At a 30-minute hearing in Cass County Circuit Court this morning, Judge William Collins told the prosecution and defense attorneys to keep their schedules open for a trial to be held in March or April or straddling those two months.

He said he would be scheduling case reviews weekly, if necessary, “so we can get this thing resolved.”

“We’re not going to get blindsided with new things like we have here the last year,” he added.

Yust has been in the Cass County Jail since October 2017, when he was charged with murdering Kara Kopetsky in 2007 and Jessica Runions in 2016. The women’s remains were found in a wooded area south of Belton in April 2017.

Late last year, the case seemingly was headed for trial in July, when two things happened: First, Covid-19 hit, and then Yust’s defense attorneys exposed a problem that could have jeopardized Yust’s right to a fair trial. The attorneys discovered that the Cass County Sheriff’s Office and a subcontractor that handles its phone system improperly recorded numerous client-attorney calls. In addition, it turned out, a number of client-attorney emails were unencrypted and all text communication was not secure.

The “communication” was accessible to all members of the Cass County Sheriff’s office, and two deputies accessed and listened to all or part of the phone calls between Yust and his attorneys.

A big question at the time was how deeply, if at all, the Cass County Prosecuting Attorney’s office was involved in the improper recordings and other communication snafus.

In light of the flaws, the defense moved to dismiss the case or at least remove the Cass County prosecutor’s office from the case.

Judge Collins appointed a “special master,” retired Judge James Bickel, to sort through the mess and determine if Yust’s rights had been fatally compromised. Two weeks ago, Judge Bickel ruled that the prosecutor’s office “was never provided the content of the above communications” and that neither of the sheriff’s deputies who recorded the calls would testify at trial, assuring that the verboten conversations would not be used against Yust.

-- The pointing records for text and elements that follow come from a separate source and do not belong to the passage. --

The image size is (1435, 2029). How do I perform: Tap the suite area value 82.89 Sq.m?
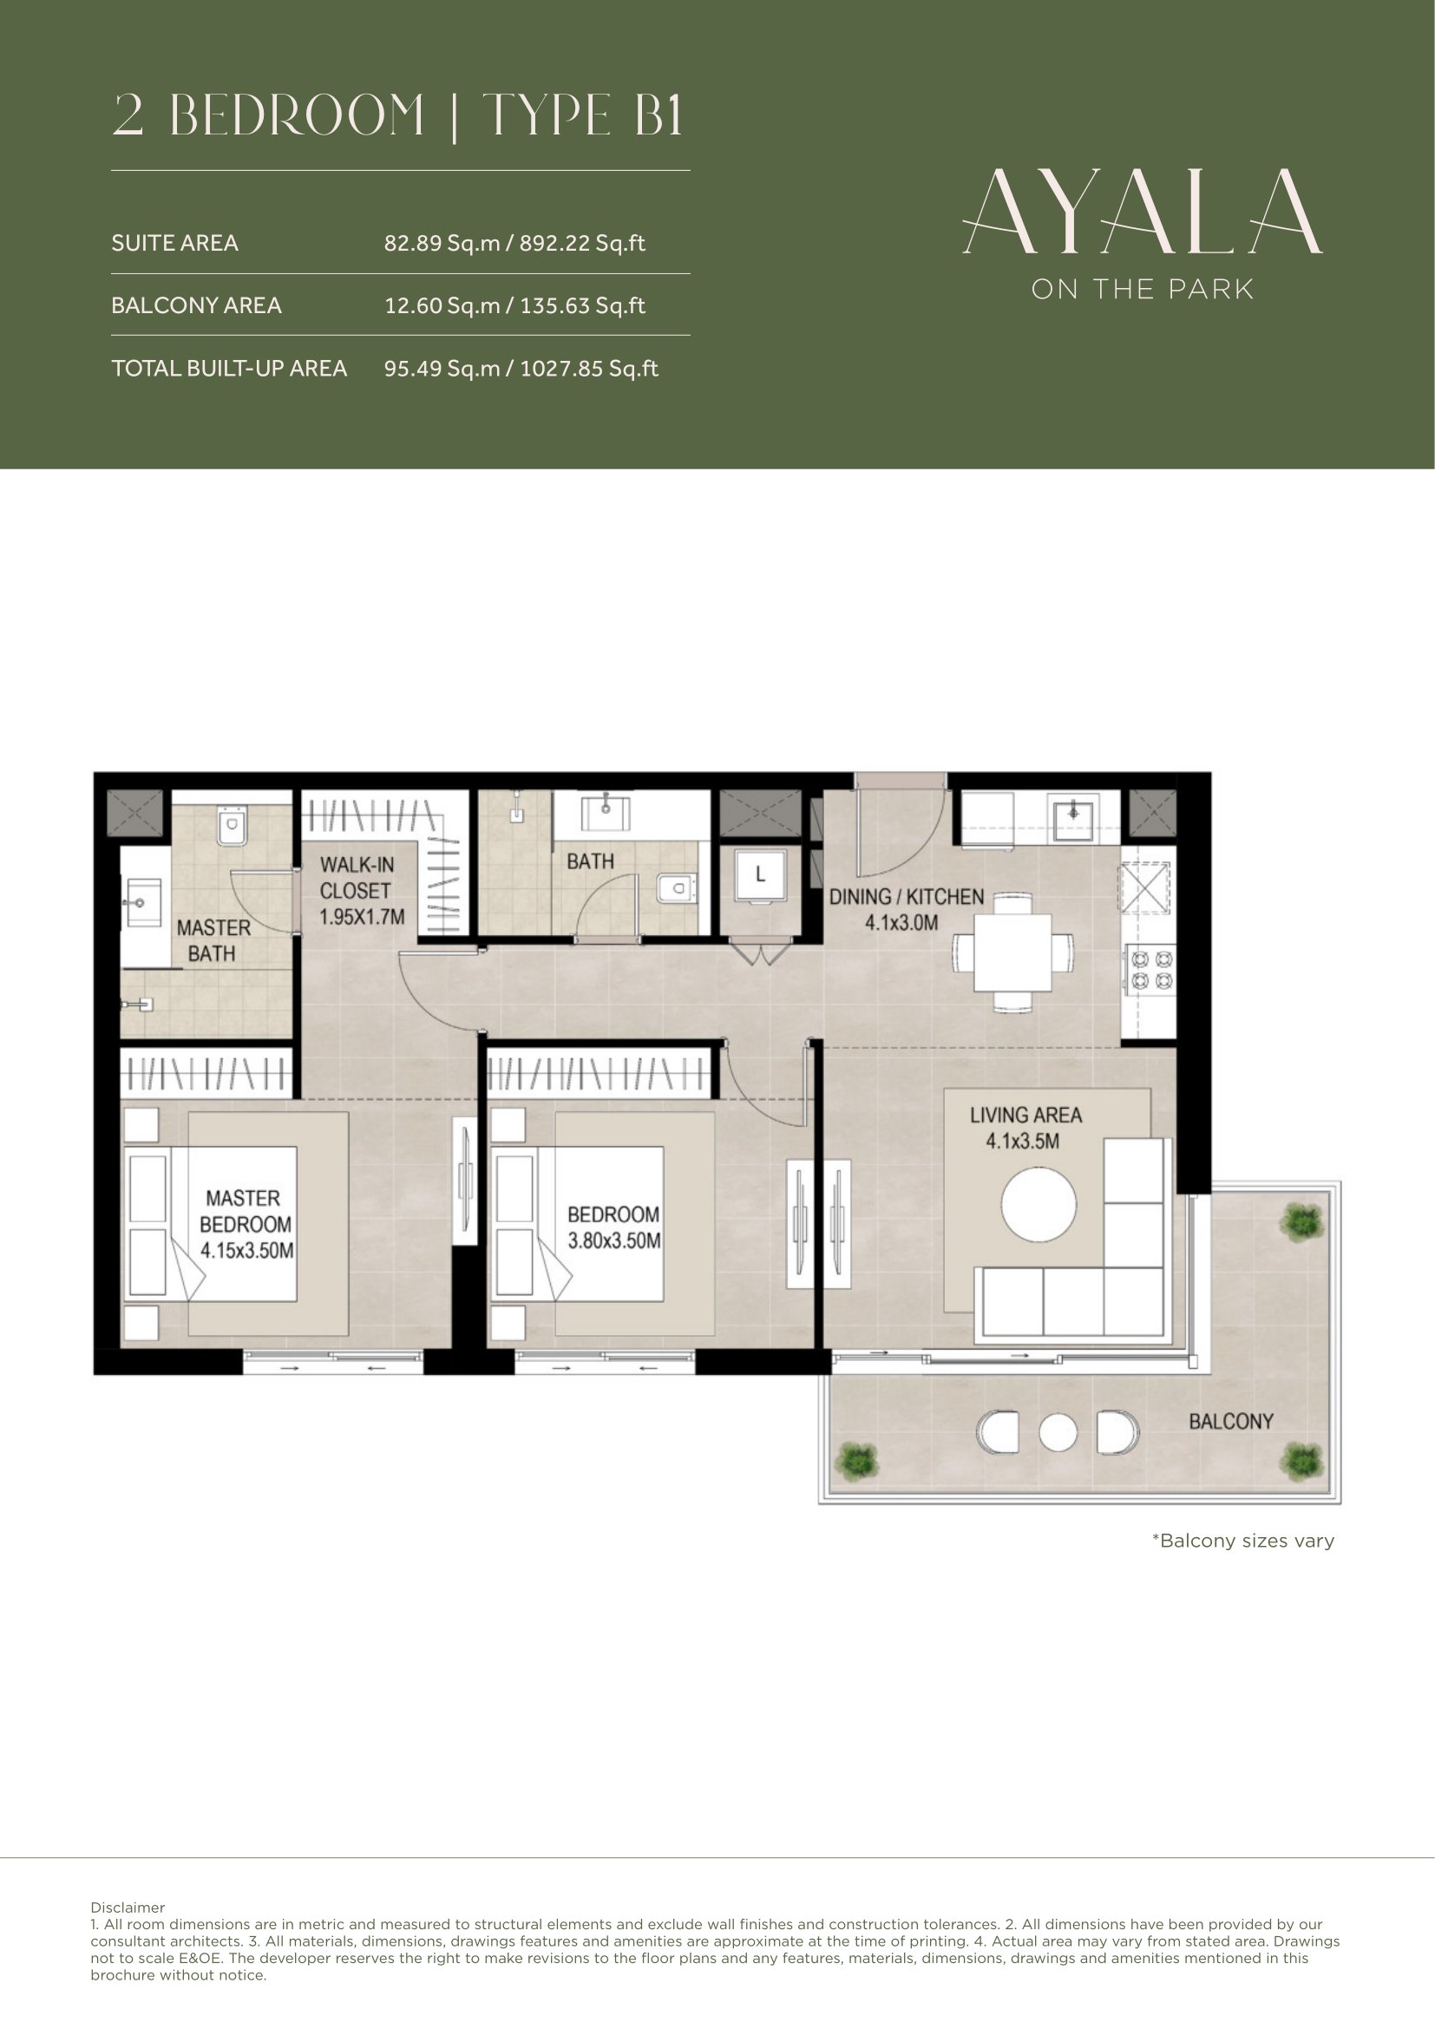coord(442,243)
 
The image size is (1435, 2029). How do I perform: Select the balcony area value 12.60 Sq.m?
coord(442,305)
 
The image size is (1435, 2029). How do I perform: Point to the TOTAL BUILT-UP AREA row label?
coord(229,368)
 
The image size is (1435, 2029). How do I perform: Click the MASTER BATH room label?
coord(213,940)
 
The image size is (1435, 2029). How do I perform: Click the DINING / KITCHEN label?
coord(906,897)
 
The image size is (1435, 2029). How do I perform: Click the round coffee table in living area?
coord(1039,1207)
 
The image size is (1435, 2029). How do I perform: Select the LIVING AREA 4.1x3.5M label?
coord(1025,1128)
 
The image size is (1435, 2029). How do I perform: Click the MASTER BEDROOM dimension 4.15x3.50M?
coord(246,1251)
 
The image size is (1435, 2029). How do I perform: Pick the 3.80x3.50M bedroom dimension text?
coord(614,1240)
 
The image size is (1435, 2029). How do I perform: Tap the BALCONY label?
coord(1231,1421)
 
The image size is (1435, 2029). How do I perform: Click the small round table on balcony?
coord(1058,1432)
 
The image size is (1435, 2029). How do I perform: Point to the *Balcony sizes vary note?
coord(1242,1541)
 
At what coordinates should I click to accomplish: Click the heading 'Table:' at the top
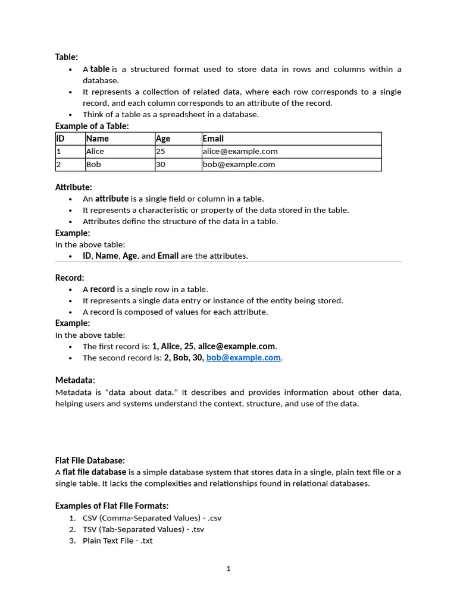pos(67,57)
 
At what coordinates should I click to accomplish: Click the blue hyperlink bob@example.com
pos(243,358)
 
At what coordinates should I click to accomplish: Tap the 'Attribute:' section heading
pos(74,187)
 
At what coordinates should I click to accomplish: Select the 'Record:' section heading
pos(70,278)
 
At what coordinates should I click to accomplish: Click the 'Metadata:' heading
pos(75,380)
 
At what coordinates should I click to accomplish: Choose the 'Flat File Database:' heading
pos(90,461)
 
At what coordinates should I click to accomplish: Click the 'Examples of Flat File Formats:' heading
pos(112,506)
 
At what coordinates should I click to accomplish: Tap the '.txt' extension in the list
pos(146,541)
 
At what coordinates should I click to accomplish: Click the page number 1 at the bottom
pos(228,569)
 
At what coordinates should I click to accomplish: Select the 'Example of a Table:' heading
pos(92,126)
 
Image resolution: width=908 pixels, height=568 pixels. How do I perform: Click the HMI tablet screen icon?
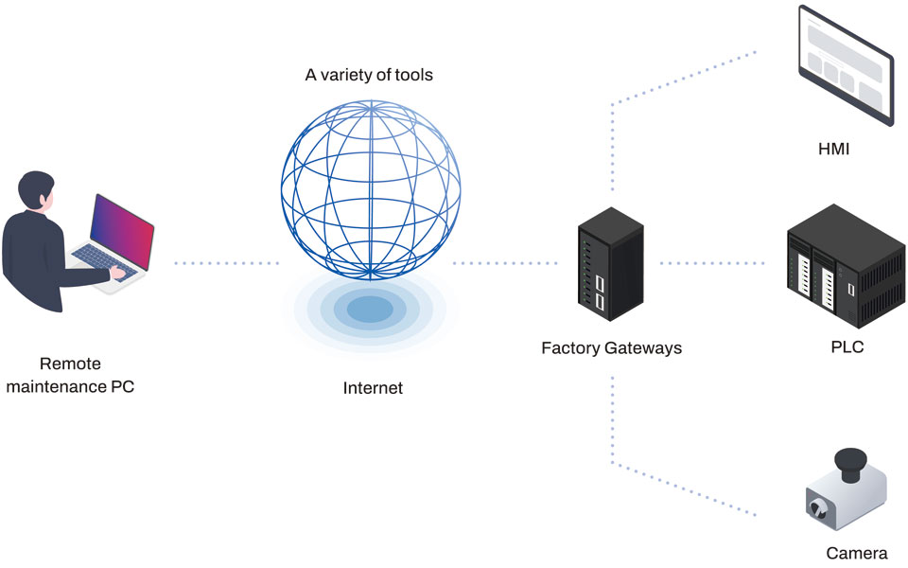click(x=845, y=65)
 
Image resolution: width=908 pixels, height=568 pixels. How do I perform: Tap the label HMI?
click(x=835, y=149)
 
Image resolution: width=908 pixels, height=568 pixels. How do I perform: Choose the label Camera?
click(x=857, y=554)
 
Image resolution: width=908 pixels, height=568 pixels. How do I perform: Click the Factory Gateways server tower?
click(x=610, y=262)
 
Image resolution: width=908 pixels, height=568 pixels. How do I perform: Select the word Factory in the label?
click(x=570, y=348)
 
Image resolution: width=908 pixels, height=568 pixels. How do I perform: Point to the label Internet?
click(x=373, y=387)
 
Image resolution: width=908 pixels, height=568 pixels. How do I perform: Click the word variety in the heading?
click(x=351, y=75)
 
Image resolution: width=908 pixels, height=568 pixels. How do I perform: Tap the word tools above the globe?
click(x=413, y=75)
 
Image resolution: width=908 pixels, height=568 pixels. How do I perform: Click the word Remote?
click(x=70, y=364)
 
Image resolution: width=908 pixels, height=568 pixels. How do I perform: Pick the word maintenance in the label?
click(x=59, y=386)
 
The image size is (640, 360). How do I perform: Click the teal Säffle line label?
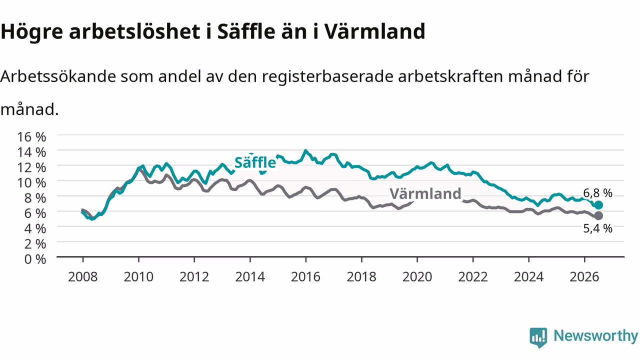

Judge Bickel concluded that while Yust’s right to confidential communications had been violated, “the violations do not rise to the level of prejudice that will violate his right to a fair trial.” (Although the case will go forward, the defense would still be able to appeal Bickel’s ruling if Yust is subsequently tried and convicted.)

The privileged communication problem could, in the end, be eclipsed by the biggest issue of all: How strong a case does the prosecutor’s office have against Yust?

Here are some of the shortcomings…

— The Kopetsky case is now 13 years old, and the ticking clock and calendar almost always work in favor of the defense.

— If there is any physical evidence in either case, I believe it is scant. There’s been no indication of DNA evidence and no eyewitnesses that we know of.

— Yust has consistently denied to authorities that he killed either woman. He apparently told some people he killed one or both, but, as assistant prosecuting attorney Julie Tolle told Judge Collins today, all confessions are second, third or fourth hand.

— Sitting in the courtroom, Yust does not look the least bit menacing. He is slight and impassive. His hair is cut short, and while he has a lot of tattoos on his body, none are visible with his arms covered and his T-shirt covering most of his neck.

Besides those alleged confessions, here are some of the strengths…

— Yust dated both women, and he was reputed to be hot tempered. Runions was last seen in September 2016 leaving a gathering with Yust. Witnesses at the gathering said Yust was drinking heavily and “acting very possessive towards (Runions) and aggressive towards others at the party.”

— If the state can establish that Yust was the last person to see Runions alive and that he was acting possessive of her and aggressive toward others, it would be highly incriminating.

— The biggest thing the state has going for it is that there are no other suspects. I don’t think the defense will be able to show, credibly, that anyone else had a serious beef with either woman. In other words, who besides Yust would have had a motive?

— Judge Collins is going to keep the case moving forward.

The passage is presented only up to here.